_Written task_: Reproduce verbatim every line of the records from the line containing "The height and width of the screenshot is (369, 1568)." through the line containing "click(175, 23)", both ends included.

━━ Given data ━━

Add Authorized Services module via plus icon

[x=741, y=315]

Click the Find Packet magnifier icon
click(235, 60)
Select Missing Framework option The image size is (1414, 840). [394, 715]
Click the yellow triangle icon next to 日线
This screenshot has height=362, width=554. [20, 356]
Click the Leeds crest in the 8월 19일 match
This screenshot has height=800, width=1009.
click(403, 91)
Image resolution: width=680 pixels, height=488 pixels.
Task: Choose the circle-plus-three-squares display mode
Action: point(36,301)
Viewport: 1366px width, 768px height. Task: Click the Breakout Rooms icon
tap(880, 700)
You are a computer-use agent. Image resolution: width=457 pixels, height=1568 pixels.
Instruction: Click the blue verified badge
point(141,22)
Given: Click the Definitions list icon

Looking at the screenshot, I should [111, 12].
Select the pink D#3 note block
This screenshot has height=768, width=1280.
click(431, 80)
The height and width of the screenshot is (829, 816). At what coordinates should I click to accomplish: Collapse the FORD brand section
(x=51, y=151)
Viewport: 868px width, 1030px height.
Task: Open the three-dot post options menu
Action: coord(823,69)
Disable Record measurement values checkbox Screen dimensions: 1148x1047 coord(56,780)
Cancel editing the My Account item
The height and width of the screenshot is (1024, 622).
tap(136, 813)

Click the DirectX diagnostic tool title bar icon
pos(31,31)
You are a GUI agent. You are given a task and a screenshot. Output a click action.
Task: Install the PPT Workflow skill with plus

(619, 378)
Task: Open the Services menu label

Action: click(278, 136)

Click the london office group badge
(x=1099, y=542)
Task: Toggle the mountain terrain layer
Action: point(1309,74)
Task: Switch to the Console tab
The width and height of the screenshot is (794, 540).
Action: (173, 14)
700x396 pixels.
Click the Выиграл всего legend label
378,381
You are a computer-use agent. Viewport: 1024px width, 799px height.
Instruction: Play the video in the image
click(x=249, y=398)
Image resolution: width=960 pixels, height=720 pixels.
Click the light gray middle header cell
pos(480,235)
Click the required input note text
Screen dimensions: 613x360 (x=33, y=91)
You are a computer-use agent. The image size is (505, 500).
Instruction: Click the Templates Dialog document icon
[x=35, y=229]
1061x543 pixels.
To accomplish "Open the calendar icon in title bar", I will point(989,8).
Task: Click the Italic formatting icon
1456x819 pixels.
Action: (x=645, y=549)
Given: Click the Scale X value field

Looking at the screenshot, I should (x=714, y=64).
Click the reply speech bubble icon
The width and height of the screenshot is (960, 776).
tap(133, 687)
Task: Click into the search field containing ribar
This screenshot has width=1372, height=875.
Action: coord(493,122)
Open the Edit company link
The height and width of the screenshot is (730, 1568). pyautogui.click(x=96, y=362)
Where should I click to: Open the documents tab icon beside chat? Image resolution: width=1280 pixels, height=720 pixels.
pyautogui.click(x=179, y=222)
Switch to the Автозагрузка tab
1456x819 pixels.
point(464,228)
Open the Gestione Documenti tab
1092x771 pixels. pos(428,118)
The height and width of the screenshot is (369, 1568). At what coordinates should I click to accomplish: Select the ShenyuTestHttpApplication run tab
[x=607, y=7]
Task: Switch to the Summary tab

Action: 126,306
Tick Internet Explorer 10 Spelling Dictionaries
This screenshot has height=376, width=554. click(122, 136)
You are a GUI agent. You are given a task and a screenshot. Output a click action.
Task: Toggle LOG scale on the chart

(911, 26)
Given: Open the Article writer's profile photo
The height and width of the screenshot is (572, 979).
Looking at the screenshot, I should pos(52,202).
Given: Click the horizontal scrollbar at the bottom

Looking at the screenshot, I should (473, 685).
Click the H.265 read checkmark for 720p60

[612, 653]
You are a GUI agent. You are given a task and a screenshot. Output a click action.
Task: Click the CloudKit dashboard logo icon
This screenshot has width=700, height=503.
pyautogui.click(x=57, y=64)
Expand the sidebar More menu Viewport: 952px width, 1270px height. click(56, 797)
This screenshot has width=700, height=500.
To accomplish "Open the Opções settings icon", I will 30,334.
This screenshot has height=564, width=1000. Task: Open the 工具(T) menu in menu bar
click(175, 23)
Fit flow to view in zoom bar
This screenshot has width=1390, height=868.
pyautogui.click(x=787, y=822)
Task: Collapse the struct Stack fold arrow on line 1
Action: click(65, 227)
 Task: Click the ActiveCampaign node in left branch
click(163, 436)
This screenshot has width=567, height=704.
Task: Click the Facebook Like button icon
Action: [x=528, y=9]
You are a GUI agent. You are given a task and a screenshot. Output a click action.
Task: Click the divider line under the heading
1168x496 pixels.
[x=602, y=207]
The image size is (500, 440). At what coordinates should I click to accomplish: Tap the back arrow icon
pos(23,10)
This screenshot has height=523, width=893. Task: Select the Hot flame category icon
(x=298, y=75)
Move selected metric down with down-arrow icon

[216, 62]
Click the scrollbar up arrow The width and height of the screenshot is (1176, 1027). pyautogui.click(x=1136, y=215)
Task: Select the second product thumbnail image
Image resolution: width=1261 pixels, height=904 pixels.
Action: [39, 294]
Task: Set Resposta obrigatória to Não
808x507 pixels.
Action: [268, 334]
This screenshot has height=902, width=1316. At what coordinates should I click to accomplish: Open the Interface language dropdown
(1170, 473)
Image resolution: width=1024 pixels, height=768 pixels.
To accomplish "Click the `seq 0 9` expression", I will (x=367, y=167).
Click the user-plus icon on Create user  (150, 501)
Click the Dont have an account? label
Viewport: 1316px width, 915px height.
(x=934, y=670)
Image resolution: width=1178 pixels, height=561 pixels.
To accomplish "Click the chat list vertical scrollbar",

━━━

_Finished task_:
The height and width of the screenshot is (369, 1568). At what coordinates should I click to accomplish: Select the ShenyuTestHttpApplication run tab
[x=607, y=7]
Task: Switch to the Summary tab

Action: 126,306
Tick Internet Explorer 10 Spelling Dictionaries
This screenshot has height=376, width=554. click(122, 136)
You are a GUI agent. You are given a task and a screenshot. Output a click action.
Task: Toggle LOG scale on the chart

(911, 26)
Given: Open the Article writer's profile photo
The height and width of the screenshot is (572, 979).
Looking at the screenshot, I should pos(52,202).
Given: Click the horizontal scrollbar at the bottom

Looking at the screenshot, I should (473, 685).
Click the H.265 read checkmark for 720p60

[612, 653]
You are a GUI agent. You are given a task and a screenshot. Output a click action.
Task: Click the CloudKit dashboard logo icon
This screenshot has width=700, height=503.
pyautogui.click(x=57, y=64)
Expand the sidebar More menu Viewport: 952px width, 1270px height. click(56, 797)
This screenshot has width=700, height=500.
To accomplish "Open the Opções settings icon", I will 30,334.
This screenshot has height=564, width=1000. Task: Open the 工具(T) menu in menu bar
click(175, 23)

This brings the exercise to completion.